▶ [Exercise requirements] Where a line contains "Create a bulleted", start there and write out that line and each one after it, word for word, through the final line of the entries; add nothing else.

Dataset entries:
+ + + + + + +
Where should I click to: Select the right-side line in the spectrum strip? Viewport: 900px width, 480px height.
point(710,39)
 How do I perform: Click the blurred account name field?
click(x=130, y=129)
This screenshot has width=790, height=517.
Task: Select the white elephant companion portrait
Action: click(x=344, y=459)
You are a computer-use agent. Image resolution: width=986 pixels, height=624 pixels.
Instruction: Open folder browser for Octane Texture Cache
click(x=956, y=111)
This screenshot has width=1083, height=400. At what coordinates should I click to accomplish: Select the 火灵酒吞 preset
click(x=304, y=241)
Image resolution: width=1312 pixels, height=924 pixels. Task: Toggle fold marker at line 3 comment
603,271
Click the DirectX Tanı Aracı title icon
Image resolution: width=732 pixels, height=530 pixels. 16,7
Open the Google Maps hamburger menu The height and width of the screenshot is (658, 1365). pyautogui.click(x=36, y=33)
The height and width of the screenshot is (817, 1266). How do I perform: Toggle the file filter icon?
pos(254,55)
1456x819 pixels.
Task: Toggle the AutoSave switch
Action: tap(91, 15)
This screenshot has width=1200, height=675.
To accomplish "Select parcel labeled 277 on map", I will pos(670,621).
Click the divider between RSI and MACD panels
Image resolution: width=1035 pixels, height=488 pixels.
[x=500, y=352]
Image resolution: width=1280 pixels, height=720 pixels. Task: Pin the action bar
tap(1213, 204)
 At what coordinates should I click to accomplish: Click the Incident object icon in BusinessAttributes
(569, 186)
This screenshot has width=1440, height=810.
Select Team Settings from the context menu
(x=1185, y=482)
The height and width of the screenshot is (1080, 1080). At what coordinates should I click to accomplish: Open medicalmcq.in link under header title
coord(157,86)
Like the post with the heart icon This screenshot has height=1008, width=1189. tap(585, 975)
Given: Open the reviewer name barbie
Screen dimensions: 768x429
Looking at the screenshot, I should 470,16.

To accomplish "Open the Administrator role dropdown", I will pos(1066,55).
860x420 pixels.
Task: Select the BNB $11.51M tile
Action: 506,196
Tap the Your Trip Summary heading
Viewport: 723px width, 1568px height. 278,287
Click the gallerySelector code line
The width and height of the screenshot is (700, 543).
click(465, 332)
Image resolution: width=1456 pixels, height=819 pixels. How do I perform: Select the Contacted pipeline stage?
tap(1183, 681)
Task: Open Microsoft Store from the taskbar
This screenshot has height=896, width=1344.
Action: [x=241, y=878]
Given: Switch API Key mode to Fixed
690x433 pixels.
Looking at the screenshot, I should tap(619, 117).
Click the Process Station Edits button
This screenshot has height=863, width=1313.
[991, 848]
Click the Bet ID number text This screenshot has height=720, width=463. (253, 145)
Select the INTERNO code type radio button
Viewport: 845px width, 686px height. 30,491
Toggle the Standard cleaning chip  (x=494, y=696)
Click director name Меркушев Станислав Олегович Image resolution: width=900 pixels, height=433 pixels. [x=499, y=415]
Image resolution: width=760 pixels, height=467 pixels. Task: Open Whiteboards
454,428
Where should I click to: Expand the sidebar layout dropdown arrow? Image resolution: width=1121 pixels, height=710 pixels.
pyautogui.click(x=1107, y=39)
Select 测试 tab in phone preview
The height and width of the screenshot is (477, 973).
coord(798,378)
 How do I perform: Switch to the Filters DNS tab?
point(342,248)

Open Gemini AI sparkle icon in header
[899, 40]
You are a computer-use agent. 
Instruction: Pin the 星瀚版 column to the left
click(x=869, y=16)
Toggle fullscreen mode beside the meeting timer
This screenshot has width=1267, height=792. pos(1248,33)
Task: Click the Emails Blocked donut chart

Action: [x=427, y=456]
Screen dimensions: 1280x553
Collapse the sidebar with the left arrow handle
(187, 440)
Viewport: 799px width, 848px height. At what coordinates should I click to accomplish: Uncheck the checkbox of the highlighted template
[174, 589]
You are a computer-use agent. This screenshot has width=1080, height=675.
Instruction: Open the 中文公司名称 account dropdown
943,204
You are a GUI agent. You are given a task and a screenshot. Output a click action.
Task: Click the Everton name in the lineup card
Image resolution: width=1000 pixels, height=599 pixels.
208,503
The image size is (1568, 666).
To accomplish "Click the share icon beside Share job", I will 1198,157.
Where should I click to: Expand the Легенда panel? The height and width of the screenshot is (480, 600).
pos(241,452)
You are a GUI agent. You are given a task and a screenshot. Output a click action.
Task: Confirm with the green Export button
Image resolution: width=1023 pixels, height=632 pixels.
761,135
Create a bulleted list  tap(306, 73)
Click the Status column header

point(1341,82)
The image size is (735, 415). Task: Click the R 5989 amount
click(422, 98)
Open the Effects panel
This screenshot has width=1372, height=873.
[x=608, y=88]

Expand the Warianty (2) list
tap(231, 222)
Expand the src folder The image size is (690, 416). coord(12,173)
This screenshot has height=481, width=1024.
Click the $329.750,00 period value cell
+ + + + + + +
▶ [Written answer]
Create a bulleted list  tap(306, 73)
Click the Status column header

point(1341,82)
The image size is (735, 415). Task: Click the R 5989 amount
click(422, 98)
Open the Effects panel
This screenshot has width=1372, height=873.
[x=608, y=88]

Expand the Warianty (2) list
tap(231, 222)
Expand the src folder The image size is (690, 416). coord(12,173)
This screenshot has height=481, width=1024.
Click the $329.750,00 period value cell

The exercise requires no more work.